Potential of molecular chaperones for treating Alzheimer’s disease

Gefei Chen 1,2,*, Jan Johansson 1
PMCID: PMC11090427  PMID: 38526266

Alzheimer’s disease (AD) is the most prevalent form of dementia, i.e., progressive memory loss and profound cognitive dysfunction, resulting in a considerable societal burden. At the neuropathological level, the brains of AD patients exhibit amyloid-β (Aβ) plaques, neurofibrillary tangles, and neuroinflammation (Sala Frigerio and De Strooper, 2016). The growing number of individuals affected with AD underscores the pressing need for the development of effective treatments, and a cure remains elusive. The pathogenesis of AD involves intricate molecular and cellular mechanisms that lead to progressive neurodegeneration and cognitive decline. A central tenet of AD pathogenesis is the amyloid cascade hypothesis, which posits that the accumulation of Aβ peptides plays a pivotal role in disease progression. Aβ derives from the amyloid precursor protein (APP) by BACE1 (β-secretase) and γ-secretase cleavages, and aggregates into plaques that eventually disrupt neuronal function. Concurrently, abnormal phosphorylation of the tau protein leads to the formation of neurofibrillary tangles, contributing to neuronal degeneration. Neuroinflammation, oxidative stress, mitochondrial dysfunction, and synaptic impairment further compound the pathology (Sala Frigerio and De Strooper, 2016). The intricate interplay of these phenomena underscores the challenges in treating AD, necessitating innovative therapeutic approaches to halt or slow disease progression effectively. Recently, monoclonal antibody drugs, like Aducanumab, Lecanemab, and Donanemab, have shown the ability to decelerate memory and cognitive decline in phase III clinical trials of early-stage AD (Boxer and Sperling, 2023). Aducanumab is designed to bind Aβ aggregates in both the oligomeric and fibrillar states rather than amyloid monomers, while Lecanemab has been proposed to target so called Aβ protofibrils. Donanemab is directed against N-terminally modified form of Aβ. These clinical trials collectively suggest that the approach to target Aβ represents an effective strategy for treating AD, particularly in its early stages.
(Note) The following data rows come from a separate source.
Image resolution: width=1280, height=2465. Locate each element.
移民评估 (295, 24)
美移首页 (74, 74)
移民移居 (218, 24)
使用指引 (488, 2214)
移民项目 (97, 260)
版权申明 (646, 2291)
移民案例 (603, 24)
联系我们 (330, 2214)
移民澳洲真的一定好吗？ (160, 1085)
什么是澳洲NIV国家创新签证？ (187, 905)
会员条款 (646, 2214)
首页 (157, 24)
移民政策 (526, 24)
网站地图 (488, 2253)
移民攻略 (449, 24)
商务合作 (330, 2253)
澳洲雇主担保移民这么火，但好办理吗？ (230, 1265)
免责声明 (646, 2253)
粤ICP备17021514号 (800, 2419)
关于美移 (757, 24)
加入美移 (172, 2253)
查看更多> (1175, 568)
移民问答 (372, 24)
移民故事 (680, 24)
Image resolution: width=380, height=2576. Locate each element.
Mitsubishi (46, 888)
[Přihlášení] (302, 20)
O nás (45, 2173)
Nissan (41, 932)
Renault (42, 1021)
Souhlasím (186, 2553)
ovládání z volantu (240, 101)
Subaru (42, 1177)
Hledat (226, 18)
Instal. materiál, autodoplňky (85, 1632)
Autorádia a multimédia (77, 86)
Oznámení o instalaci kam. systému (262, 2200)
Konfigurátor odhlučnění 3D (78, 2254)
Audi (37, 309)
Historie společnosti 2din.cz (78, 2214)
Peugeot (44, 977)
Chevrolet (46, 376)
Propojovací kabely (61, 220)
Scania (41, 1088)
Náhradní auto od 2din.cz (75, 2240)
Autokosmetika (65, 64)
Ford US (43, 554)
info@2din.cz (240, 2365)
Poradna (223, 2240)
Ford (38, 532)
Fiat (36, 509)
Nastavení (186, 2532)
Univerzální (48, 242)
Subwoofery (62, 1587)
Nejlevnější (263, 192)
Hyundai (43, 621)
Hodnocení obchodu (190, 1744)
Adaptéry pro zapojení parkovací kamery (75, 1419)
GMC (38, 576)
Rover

While antibody drugs have gained significant attention for their effects in mitigating memory and cognitive deterioration in early-stage AD, several crucial aspects warrant consideration, including (1) Efficacy and side effects: While the antibodies do play a role in slowing the progression of AD, the magnitude of their efficacy may vary, and the benefits need to be weighed against the probability of side effects (Boxer and Sperling, 2023). This underscores the importance of a thorough assessment of both the benefits and potential drawbacks of these drugs. (2) Blood-brain barrier permeability: The development of compounds for AD faces a notable failure rate, with many tested compounds, particularly antibodies, exhibiting poor permeability across the blood-brain barrier. This limitation poses an obstacle in treating central nervous system disorders and emphasizes the need for innovative approaches to enhance drug delivery. (3) Late-stage AD treatment: AD is typically diagnosed in its later stages, characterized by observable cognitive decline and memory impairment. It remains unclear whether drugs effective in early-stage AD exhibit the same efficacy in later stages. This highlights the necessity for treatment strategies that take into account the evolving nature of the disease. (4) Multifactorial nature of AD: Aβ is recognized as a significant contributor to AD, but it is probably not the sole driving force, and factors like tau pathology, neuro-inflammation, and oxidative stress also play integral roles. Thus, there is a growing acknowledgment of the need to develop interventions that comprehensively target the multifactorial aspects of AD.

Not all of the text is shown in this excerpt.